[Stored entries]
----

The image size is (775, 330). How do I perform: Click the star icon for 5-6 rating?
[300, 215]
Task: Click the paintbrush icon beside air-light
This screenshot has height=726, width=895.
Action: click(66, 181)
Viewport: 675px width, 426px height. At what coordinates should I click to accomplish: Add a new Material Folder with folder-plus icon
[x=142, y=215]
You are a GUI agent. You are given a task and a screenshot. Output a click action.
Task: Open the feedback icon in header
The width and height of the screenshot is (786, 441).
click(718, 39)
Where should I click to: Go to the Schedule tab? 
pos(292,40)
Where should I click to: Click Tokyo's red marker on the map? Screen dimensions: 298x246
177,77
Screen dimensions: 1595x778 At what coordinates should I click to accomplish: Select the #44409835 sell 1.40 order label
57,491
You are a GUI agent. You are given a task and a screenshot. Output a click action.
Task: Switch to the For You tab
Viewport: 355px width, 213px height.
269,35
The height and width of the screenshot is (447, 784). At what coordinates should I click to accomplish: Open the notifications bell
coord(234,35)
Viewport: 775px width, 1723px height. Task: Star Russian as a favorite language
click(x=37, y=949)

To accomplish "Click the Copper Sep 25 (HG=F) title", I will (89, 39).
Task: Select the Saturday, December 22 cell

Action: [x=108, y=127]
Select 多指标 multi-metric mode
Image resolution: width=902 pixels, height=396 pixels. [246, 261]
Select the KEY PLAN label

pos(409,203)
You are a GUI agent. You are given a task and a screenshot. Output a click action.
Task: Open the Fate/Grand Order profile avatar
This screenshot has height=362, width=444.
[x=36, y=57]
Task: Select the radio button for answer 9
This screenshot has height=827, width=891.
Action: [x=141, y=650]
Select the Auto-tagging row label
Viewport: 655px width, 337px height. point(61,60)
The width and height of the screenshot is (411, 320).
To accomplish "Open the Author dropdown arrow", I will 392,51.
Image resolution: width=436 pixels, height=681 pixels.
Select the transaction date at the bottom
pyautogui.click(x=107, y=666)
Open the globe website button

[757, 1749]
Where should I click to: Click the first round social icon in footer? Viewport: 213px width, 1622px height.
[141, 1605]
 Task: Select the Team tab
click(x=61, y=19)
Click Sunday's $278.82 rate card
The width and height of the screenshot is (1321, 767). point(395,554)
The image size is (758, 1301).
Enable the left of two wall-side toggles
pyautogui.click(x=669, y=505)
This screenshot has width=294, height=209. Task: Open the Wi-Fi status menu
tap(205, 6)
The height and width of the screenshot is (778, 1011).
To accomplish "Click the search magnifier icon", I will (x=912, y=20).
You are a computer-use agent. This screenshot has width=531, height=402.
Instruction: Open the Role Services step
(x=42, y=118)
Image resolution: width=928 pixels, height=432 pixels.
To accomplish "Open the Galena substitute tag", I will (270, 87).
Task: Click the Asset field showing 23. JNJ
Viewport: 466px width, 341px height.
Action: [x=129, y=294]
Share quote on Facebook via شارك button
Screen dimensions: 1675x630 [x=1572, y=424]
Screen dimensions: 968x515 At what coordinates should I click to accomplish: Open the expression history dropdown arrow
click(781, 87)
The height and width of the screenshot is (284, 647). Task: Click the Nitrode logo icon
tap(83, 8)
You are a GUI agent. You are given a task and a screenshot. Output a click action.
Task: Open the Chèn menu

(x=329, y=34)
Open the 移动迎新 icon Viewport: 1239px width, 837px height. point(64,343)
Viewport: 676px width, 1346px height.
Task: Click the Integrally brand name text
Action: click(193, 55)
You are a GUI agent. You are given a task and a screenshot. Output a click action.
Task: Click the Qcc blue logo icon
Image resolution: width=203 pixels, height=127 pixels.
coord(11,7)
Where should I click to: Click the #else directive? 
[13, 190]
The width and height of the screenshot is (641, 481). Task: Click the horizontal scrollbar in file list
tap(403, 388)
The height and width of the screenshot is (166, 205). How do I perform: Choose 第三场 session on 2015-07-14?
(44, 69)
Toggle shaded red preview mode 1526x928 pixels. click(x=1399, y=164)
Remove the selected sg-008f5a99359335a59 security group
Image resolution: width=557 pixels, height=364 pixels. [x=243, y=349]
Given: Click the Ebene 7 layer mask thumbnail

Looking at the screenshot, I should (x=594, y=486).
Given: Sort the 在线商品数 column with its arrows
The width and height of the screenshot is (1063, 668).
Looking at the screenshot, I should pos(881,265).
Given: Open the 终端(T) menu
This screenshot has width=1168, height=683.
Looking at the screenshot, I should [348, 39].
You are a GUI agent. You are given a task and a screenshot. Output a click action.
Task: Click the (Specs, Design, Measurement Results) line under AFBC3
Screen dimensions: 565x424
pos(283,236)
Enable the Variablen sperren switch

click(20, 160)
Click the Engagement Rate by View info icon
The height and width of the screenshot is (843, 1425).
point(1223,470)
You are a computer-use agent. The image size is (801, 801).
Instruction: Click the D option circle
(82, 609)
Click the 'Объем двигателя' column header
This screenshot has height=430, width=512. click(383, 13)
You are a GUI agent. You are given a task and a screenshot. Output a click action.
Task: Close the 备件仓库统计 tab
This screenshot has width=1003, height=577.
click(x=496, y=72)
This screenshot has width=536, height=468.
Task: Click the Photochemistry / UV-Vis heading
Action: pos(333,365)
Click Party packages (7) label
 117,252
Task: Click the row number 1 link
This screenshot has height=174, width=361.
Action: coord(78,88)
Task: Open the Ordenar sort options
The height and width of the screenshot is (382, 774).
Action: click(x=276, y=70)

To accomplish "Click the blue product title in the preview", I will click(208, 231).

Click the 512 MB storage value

----

● **Assignment**:
Only these are to be transcribed: the line with "You are a computer-use agent. The" and every line after it through the last line of the entries, each exactly.

● **Answer for the task**:
You are a computer-use agent. The image size is (801, 801).
Instruction: Click the D option circle
(82, 609)
Click the 'Объем двигателя' column header
This screenshot has height=430, width=512. click(383, 13)
You are a GUI agent. You are given a task and a screenshot. Output a click action.
Task: Close the 备件仓库统计 tab
This screenshot has width=1003, height=577.
click(x=496, y=72)
This screenshot has width=536, height=468.
Task: Click the Photochemistry / UV-Vis heading
Action: pos(333,365)
Click Party packages (7) label
 117,252
Task: Click the row number 1 link
This screenshot has height=174, width=361.
Action: coord(78,88)
Task: Open the Ordenar sort options
The height and width of the screenshot is (382, 774).
Action: click(x=276, y=70)

To accomplish "Click the blue product title in the preview", I will click(208, 231).

Click the 512 MB storage value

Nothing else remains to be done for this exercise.